Top of SUPPLIED RECORDS
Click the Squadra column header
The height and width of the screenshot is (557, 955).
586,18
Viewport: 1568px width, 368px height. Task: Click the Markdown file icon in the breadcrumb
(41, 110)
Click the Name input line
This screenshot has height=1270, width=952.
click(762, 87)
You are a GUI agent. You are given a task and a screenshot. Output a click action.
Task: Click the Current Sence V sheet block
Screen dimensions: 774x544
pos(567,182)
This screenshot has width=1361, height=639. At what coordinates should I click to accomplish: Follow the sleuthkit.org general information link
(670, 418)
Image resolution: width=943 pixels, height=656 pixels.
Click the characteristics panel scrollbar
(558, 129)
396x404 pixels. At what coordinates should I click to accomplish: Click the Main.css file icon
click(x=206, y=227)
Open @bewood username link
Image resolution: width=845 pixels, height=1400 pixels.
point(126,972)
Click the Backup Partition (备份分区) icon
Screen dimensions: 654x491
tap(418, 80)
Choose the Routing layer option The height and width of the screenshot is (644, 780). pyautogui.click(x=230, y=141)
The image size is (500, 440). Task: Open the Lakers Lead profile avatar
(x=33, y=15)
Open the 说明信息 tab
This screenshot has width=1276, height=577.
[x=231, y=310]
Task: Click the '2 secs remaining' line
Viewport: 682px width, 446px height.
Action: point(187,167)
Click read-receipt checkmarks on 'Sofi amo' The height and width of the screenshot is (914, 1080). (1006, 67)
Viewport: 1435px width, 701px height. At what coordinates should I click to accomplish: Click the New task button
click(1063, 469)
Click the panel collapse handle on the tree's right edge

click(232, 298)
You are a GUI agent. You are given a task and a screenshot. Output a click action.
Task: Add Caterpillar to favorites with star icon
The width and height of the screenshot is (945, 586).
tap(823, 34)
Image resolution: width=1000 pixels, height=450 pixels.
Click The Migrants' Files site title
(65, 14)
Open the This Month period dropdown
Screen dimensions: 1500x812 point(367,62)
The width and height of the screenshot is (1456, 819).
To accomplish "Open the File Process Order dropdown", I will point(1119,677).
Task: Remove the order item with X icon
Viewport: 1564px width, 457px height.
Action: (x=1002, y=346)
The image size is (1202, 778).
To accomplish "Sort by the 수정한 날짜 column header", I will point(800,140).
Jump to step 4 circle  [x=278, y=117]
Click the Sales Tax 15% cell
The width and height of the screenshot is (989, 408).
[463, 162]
Bottom of SUPPLIED RECORDS
▸ TASK INSTRUCTIONS
The response must be an exact reproduction of all the entries.

▸ ANSWER TO THIS EXERCISE
Click the Squadra column header
The height and width of the screenshot is (557, 955).
586,18
Viewport: 1568px width, 368px height. Task: Click the Markdown file icon in the breadcrumb
(41, 110)
Click the Name input line
This screenshot has height=1270, width=952.
click(762, 87)
You are a GUI agent. You are given a task and a screenshot. Output a click action.
Task: Click the Current Sence V sheet block
Screen dimensions: 774x544
pos(567,182)
This screenshot has width=1361, height=639. At what coordinates should I click to accomplish: Follow the sleuthkit.org general information link
(670, 418)
Image resolution: width=943 pixels, height=656 pixels.
Click the characteristics panel scrollbar
(558, 129)
396x404 pixels. At what coordinates should I click to accomplish: Click the Main.css file icon
click(x=206, y=227)
Open @bewood username link
Image resolution: width=845 pixels, height=1400 pixels.
point(126,972)
Click the Backup Partition (备份分区) icon
Screen dimensions: 654x491
tap(418, 80)
Choose the Routing layer option The height and width of the screenshot is (644, 780). pyautogui.click(x=230, y=141)
The image size is (500, 440). Task: Open the Lakers Lead profile avatar
(x=33, y=15)
Open the 说明信息 tab
This screenshot has width=1276, height=577.
[x=231, y=310]
Task: Click the '2 secs remaining' line
Viewport: 682px width, 446px height.
Action: point(187,167)
Click read-receipt checkmarks on 'Sofi amo' The height and width of the screenshot is (914, 1080). (1006, 67)
Viewport: 1435px width, 701px height. At what coordinates should I click to accomplish: Click the New task button
click(1063, 469)
Click the panel collapse handle on the tree's right edge

click(232, 298)
You are a GUI agent. You are given a task and a screenshot. Output a click action.
Task: Add Caterpillar to favorites with star icon
The width and height of the screenshot is (945, 586).
tap(823, 34)
Image resolution: width=1000 pixels, height=450 pixels.
Click The Migrants' Files site title
(65, 14)
Open the This Month period dropdown
Screen dimensions: 1500x812 point(367,62)
The width and height of the screenshot is (1456, 819).
To accomplish "Open the File Process Order dropdown", I will point(1119,677).
Task: Remove the order item with X icon
Viewport: 1564px width, 457px height.
Action: (x=1002, y=346)
The image size is (1202, 778).
To accomplish "Sort by the 수정한 날짜 column header", I will point(800,140).
Jump to step 4 circle  [x=278, y=117]
Click the Sales Tax 15% cell
The width and height of the screenshot is (989, 408).
[463, 162]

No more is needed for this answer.